### [TASKS]
(a) From the Captain America review, output the passage starting at "With the real" and ending at "matters for Cap.".
(b) In the Captain America review, condense the paragraph that begins "During the war, Bucky and Cap" into a shorter version that keeps its main facts.

== PAGE EXTRACT

With the real Captain America action happening in the "Reborn" mini-series, I have to admit that I'm curious as to what's in this comic. From the scene on the cover it looks like a flashback issue, although covers can be deceptive. Well, I might as well give it a read and crank out a quick review. As usual, Cap is written by the stellar Ed Brubaker.
-This was indeed a flashback issue, one that took place during WWII.
-During the war, Bucky and Cap have begun running into several US soldiers who were turning into vampires after death. Cap obviously wanted to solve this problem before the rest of the troops got wind of the situation and began to panic. To make matters worse, a USO show was scheduled to take place shortly, with civilian movie stars beginning to arrive to further complicate matters for Cap.

====
== GIVEN ENTRIES

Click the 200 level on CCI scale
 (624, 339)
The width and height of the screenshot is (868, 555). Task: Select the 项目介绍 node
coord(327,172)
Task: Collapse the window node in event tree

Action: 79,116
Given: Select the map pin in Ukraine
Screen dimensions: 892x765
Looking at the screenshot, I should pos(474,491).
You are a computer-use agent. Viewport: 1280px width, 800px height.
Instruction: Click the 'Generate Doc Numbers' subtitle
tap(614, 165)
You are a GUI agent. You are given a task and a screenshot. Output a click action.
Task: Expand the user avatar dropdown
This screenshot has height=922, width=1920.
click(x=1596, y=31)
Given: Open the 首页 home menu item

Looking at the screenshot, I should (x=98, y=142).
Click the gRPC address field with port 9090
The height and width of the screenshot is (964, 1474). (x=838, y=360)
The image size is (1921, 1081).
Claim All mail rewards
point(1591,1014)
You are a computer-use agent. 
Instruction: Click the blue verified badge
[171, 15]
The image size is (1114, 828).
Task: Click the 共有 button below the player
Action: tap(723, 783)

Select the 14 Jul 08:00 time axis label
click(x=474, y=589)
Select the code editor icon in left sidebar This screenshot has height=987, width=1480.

====

### [YOUR RESPONSES]
(a)
With the real Captain America action happening in the "Reborn" mini-series, I have to admit that I'm curious as to what's in this comic. From the scene on the cover it looks like a flashback issue, although covers can be deceptive. Well, I might as well give it a read and crank out a quick review. As usual, Cap is written by the stellar Ed Brubaker.
-This was indeed a flashback issue, one that took place during WWII.
-During the war, Bucky and Cap have begun running into several US soldiers who were turning into vampires after death. Cap obviously wanted to solve this problem before the rest of the troops got wind of the situation and began to panic. To make matters worse, a USO show was scheduled to take place shortly, with civilian movie stars beginning to arrive to further complicate matters for Cap.

(b) In WWII, Bucky and Cap kept encountering dead US soldiers turning into vampires. Cap wanted to fix this before the other troops found out and panicked. A USO show was about to take place, and arriving civilian movie stars complicated things further.